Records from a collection
%%

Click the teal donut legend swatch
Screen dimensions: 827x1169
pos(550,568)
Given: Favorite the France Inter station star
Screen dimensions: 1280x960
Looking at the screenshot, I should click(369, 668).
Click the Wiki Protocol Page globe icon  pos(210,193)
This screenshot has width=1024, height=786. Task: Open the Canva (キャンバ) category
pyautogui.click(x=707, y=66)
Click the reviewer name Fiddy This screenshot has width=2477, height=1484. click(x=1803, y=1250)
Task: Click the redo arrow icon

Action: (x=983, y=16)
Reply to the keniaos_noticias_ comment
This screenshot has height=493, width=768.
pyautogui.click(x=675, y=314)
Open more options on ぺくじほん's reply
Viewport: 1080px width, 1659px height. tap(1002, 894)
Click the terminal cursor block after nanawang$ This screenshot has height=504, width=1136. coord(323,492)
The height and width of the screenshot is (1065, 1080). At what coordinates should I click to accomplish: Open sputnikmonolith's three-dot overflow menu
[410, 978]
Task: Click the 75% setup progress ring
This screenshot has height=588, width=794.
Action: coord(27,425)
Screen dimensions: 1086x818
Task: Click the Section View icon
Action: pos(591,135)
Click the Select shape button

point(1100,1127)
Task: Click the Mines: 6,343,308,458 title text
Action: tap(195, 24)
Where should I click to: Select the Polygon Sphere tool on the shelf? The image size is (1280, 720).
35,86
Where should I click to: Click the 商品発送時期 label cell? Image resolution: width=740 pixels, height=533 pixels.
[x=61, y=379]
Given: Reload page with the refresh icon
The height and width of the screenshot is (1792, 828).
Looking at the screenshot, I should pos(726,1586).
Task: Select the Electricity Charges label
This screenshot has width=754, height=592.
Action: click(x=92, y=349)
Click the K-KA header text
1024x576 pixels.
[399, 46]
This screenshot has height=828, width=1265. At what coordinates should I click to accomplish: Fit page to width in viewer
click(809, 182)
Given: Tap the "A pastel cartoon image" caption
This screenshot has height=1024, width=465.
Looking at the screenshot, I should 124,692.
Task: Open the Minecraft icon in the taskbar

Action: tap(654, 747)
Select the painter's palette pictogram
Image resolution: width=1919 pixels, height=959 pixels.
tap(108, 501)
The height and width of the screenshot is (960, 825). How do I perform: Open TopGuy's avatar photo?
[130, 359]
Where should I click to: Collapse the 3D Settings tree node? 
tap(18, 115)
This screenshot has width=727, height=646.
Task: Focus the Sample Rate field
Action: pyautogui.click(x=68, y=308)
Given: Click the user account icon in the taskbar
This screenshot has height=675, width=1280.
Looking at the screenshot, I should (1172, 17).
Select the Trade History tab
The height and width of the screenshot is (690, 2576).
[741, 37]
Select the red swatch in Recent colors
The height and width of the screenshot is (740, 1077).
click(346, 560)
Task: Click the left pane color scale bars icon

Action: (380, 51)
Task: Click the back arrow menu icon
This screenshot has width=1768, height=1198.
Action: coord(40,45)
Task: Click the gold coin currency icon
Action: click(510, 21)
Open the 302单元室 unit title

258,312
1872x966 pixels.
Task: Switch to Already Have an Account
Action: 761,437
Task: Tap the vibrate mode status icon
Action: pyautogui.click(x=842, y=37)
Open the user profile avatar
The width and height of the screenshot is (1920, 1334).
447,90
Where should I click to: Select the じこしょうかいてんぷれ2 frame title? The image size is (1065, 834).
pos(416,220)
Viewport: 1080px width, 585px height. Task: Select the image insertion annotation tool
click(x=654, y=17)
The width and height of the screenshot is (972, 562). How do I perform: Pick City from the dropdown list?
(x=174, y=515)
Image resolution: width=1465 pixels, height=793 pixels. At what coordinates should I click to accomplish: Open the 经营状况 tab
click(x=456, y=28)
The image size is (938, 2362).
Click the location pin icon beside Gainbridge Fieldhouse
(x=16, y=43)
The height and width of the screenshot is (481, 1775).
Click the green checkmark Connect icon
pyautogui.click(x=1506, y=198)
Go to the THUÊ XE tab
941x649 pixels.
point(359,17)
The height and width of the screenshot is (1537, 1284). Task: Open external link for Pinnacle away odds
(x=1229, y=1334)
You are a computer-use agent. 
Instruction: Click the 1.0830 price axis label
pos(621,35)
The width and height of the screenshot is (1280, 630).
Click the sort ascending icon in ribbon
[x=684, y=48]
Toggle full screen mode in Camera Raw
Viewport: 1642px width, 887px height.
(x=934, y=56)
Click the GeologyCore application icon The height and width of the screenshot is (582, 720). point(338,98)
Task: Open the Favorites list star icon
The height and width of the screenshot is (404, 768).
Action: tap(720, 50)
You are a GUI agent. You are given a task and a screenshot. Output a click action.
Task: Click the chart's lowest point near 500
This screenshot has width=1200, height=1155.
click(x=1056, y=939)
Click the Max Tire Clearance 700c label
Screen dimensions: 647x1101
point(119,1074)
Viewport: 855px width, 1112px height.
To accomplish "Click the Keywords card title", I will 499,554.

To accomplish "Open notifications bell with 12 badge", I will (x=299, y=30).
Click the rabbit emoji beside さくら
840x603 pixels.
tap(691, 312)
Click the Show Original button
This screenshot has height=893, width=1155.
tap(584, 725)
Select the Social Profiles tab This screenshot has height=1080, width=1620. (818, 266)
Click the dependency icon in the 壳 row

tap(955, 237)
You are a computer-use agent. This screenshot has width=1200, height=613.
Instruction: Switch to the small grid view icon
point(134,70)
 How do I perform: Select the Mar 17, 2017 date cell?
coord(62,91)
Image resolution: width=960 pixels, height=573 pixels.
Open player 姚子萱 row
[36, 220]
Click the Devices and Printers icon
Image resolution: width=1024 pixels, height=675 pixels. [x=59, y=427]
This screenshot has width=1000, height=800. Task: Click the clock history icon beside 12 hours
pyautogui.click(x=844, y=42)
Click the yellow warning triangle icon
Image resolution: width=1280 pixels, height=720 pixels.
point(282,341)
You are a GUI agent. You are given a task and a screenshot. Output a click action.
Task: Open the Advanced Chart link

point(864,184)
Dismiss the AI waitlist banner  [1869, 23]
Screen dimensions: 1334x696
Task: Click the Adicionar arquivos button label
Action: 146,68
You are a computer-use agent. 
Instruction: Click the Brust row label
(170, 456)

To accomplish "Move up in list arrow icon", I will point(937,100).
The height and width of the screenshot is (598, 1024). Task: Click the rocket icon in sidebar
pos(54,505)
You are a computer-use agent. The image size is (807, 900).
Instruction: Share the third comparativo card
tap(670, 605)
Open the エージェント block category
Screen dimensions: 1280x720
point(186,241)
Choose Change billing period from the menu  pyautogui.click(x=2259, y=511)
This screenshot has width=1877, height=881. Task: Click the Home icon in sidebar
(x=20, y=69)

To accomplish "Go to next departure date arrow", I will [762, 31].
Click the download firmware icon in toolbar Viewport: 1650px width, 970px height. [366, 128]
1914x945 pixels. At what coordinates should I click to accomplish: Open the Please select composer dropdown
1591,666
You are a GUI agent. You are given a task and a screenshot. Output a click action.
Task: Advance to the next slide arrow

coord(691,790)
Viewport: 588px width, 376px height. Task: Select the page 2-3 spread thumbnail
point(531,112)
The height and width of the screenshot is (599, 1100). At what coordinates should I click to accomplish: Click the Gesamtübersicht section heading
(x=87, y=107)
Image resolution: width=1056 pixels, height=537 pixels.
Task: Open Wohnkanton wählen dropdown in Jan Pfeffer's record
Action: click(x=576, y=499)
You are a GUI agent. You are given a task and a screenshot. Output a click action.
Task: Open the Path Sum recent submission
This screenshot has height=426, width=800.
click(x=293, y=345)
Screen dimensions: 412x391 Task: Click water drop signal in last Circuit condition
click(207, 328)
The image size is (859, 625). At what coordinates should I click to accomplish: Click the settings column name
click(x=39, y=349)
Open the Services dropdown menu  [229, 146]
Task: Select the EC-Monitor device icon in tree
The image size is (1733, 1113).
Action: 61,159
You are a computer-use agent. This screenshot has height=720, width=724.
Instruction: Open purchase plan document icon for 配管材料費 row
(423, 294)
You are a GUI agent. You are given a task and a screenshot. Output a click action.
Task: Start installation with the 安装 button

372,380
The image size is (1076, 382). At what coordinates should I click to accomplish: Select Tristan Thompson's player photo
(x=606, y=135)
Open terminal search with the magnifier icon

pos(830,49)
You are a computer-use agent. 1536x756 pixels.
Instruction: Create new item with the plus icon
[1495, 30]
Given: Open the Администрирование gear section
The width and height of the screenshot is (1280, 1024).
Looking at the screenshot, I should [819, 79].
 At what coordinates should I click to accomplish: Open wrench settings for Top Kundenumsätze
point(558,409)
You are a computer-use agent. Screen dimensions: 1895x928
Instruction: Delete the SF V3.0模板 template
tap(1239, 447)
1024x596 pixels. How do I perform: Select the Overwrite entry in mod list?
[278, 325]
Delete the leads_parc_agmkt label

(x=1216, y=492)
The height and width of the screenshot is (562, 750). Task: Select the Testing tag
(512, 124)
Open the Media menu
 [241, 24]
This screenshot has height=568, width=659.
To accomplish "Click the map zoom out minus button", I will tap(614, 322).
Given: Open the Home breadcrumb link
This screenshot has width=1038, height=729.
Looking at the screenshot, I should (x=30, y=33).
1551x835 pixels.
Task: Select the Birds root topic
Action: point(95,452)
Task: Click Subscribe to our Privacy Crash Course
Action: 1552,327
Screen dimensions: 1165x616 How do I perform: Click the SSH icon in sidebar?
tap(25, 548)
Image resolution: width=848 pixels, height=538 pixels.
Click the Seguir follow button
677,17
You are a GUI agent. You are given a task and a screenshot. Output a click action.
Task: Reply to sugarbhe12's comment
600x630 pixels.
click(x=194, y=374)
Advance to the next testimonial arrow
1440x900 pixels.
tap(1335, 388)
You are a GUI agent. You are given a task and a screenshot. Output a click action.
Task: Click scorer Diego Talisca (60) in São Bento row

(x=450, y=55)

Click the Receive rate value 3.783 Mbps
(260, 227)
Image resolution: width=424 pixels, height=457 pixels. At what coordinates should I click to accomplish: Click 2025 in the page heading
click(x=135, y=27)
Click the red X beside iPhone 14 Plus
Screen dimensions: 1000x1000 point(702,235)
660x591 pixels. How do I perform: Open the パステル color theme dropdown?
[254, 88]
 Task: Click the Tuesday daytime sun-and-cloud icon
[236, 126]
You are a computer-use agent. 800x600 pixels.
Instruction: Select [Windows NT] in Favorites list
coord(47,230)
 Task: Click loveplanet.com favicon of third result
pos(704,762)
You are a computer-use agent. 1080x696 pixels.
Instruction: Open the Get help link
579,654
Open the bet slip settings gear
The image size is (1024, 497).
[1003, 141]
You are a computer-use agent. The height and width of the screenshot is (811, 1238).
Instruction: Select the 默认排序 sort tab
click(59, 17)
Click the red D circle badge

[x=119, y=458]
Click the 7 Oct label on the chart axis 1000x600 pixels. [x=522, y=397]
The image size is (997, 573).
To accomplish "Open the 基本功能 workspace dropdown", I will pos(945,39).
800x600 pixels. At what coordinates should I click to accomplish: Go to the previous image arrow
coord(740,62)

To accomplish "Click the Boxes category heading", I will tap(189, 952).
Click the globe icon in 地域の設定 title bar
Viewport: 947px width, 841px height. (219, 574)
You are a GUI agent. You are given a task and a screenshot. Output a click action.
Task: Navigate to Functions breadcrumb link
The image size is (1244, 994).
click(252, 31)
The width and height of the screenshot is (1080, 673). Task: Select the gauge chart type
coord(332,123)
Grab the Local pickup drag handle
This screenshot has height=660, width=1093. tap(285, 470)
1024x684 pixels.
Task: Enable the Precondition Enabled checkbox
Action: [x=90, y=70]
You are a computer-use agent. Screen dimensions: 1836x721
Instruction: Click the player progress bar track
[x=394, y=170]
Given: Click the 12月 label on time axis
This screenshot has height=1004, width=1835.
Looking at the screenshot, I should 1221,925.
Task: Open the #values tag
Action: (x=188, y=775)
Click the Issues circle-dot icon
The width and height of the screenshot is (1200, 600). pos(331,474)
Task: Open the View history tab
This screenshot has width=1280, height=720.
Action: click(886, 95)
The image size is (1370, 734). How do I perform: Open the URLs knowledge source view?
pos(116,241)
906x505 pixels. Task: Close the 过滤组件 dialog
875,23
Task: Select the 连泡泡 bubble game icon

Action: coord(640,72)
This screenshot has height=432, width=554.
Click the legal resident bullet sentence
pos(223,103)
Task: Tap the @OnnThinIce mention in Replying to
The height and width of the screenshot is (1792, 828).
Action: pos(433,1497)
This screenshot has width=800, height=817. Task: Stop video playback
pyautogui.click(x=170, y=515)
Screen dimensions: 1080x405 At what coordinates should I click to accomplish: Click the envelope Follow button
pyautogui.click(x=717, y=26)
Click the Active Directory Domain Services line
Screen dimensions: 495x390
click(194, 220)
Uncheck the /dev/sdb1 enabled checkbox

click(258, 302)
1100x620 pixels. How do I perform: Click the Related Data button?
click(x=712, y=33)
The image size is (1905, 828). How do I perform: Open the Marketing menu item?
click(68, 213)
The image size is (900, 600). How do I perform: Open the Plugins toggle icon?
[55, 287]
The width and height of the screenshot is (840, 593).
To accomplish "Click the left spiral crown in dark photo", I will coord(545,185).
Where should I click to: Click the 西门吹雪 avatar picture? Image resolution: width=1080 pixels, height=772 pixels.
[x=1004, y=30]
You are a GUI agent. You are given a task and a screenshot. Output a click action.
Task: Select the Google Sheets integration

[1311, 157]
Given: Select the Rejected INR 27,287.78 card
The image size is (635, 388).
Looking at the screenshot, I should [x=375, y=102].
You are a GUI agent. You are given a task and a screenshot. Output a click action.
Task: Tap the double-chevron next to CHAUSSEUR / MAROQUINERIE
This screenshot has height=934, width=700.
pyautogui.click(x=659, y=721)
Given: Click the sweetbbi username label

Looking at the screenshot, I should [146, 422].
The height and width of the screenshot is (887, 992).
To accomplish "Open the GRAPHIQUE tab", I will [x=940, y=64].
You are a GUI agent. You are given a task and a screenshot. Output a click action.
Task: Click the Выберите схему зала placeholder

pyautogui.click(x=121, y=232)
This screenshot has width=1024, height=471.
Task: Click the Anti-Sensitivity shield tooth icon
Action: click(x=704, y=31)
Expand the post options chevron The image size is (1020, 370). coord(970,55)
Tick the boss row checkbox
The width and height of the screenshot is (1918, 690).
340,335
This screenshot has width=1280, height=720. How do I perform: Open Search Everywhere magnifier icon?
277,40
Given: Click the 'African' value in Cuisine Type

%%

Pull out every line of the records that includes the string "Services".

Open the Services dropdown menu  [229, 146]
Click the Active Directory Domain Services line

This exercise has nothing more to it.